-- Available records --
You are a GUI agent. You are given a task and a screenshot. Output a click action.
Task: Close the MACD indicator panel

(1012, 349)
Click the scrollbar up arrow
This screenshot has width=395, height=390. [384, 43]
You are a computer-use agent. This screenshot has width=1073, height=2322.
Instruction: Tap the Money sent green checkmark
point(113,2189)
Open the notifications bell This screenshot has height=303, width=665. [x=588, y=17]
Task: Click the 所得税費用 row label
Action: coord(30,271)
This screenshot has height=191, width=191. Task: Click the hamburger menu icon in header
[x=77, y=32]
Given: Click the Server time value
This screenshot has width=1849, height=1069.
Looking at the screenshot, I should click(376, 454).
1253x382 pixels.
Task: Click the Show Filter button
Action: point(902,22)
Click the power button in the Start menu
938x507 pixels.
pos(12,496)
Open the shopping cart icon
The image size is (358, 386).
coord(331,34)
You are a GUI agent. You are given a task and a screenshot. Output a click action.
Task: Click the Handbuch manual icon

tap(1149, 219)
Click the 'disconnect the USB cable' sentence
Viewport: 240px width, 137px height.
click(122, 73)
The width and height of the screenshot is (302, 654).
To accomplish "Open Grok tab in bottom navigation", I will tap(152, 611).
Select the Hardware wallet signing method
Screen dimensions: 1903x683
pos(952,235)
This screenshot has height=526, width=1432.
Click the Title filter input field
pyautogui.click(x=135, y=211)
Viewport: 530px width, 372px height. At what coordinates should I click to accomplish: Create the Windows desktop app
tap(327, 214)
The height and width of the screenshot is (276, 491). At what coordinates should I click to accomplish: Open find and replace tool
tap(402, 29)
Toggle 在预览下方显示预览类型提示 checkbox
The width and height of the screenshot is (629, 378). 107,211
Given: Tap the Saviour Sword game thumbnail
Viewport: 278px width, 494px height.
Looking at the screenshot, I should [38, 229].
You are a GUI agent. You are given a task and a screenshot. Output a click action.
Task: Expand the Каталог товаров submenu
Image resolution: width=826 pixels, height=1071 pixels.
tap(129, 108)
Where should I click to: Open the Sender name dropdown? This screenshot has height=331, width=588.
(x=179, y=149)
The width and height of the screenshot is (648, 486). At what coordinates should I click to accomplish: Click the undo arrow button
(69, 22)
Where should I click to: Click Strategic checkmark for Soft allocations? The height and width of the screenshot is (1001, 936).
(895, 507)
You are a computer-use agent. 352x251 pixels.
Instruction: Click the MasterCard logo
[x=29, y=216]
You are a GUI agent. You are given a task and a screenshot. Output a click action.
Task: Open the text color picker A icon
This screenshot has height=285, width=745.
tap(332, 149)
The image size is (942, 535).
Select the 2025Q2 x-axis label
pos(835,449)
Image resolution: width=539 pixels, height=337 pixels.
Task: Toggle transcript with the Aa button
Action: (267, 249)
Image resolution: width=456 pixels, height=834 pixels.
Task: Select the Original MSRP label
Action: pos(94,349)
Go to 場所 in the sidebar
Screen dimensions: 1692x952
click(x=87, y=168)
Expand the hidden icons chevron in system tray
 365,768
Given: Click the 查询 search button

-- What to work on --
Copy the entries word for word, starting at the line with "You are a computer-use agent. This" and continuing through the line with "[x=77, y=32]", both included.

-- Solution for this exercise --
You are a computer-use agent. This screenshot has width=1073, height=2322.
Instruction: Tap the Money sent green checkmark
point(113,2189)
Open the notifications bell This screenshot has height=303, width=665. [x=588, y=17]
Task: Click the 所得税費用 row label
Action: coord(30,271)
This screenshot has height=191, width=191. Task: Click the hamburger menu icon in header
[x=77, y=32]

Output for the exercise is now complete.